Dirinya melihat kelompok transportasi dari sisi angkutan udara, meskipun Juni mengalami deflasi, ke depan masih berpeluang kembali inflasi. Menurutnya, dari sisi angkutan udara, pembelian pada Juni sedikit menurun, tapi ini sifatnya temporer, karena orang sudah beli tiketnya itu sebulan sebelumnya.
"Jadi Juni wajar kalau terjadi deflasi. Tapi overall harga tiket pesawat itu masih relatif mahal, jadi pascajuni, tiket pesawat tetap bisa mulai menyumbang inflasi lagi," terangnya.
Adapun, BPS mencatat bahwa laju Inflasi Juni 2019 mencapai sebesar 0,55% dengan inflasi tahun kalender 2,05% dan inflasi tahun ke tahun mencapai 3,28%.
Adapun, penyumbang inflasi terbesar didorong oleh kenaikan kelompok pengeluaran, yakni bahan makanan 1,63%, sandang 0,81%, dan makanan jadi minuman rokok dan tembakau 0,59%.
Menteri Koordinator Bidang Perekonomian Darmin Nasution menilai bahwa inflasi pangan pada Juni 2019 yang lebih tinggi dibandingkan tahun-tahun sebelumnya, disebabkan perubahan iklim yang mengakibatkan pergeseran musim panen.
"Bahan makanan, harga pangan bergejolak memang agak tinggi. Tahun ini musimnya enggak bagus," kata Darmin di kantornya, Senin (1/7/2019).
Pihaknya pun bahkan mengakui cukup khawatir dengan laju inflasi tahun kalender (Januari--Juni 2019) yang sudah mencapai 2,05%. "Inflasi inti yang sudah 0,38% ya sedikit tinggilah, karena 12 bulan itu bisa di atas 4%," ujarnya.

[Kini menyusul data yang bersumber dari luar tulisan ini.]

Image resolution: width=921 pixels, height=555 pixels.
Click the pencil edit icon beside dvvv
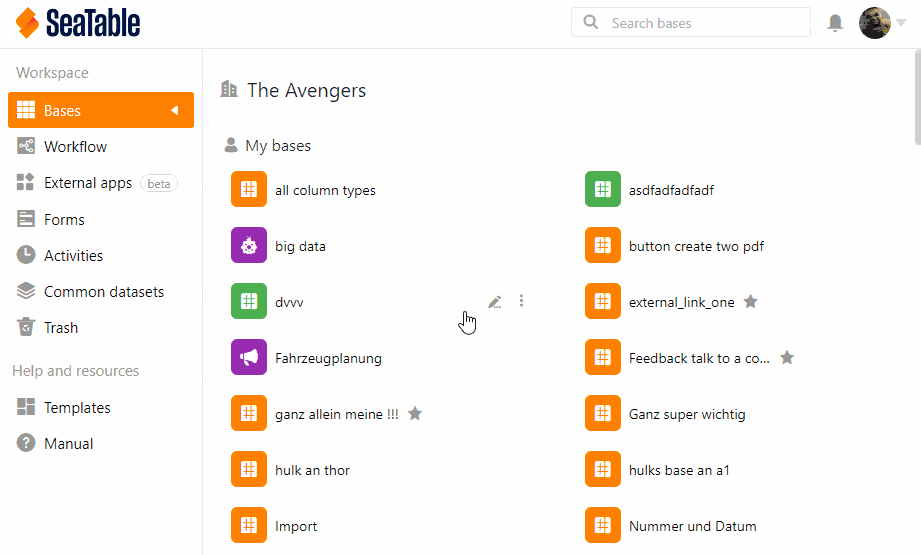coord(495,301)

Oleh sebab itu, pihaknya memastikan bahwa pemerintah bakal berupaya serius dalam mengendalikan inflasi. Pasalnya, apabila pemerintah tidak berupaya serius untuk mengendalikan inflasi, tingkat inflasi di akhir tahun dapat melebihi 4% alias target yang dipasang pemerintah sekitar 3,5% terancam meleset.

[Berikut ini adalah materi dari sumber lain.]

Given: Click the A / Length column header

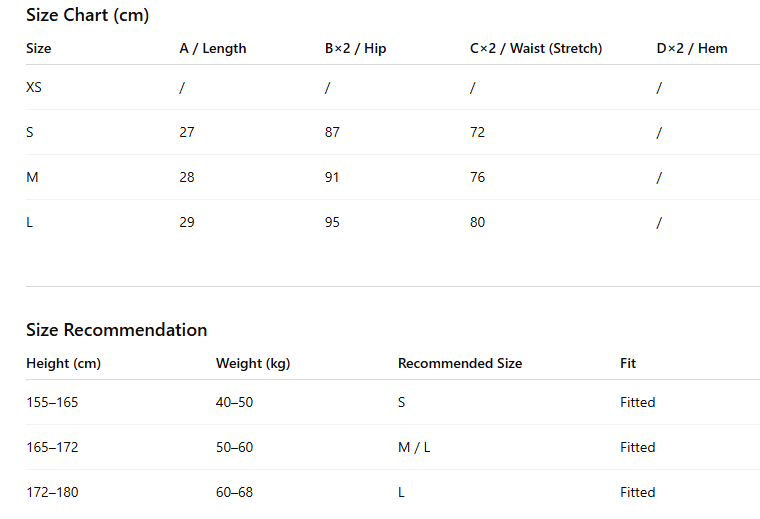Looking at the screenshot, I should click(x=213, y=48).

"Artinya, harus ada upaya sungguh-sungguh supaya dia tetap di kisaran 3,5%. Kalau enggak, itu akan di atas 4%," jelasnya.
Oleh sebab itu pihaknya menegaskan bahwa pengendalian inflasi di semester II tahun ini dapat dilakukan mulai sekarang, terutama untuk mengatur komponen harga bergejolak untuk komoditas pangan.
"Harus ada upaya sungguh-sungguh supaya dia tetap di kisaran 3,5%. Kalau enggak, akan di atas 4% itu. [Upaya pengendaliannya?] Ya kita harus lihat. Tapi ini ironisnya kayak harga ayam lagi begitu, ini malah rendah sekali," terangnya.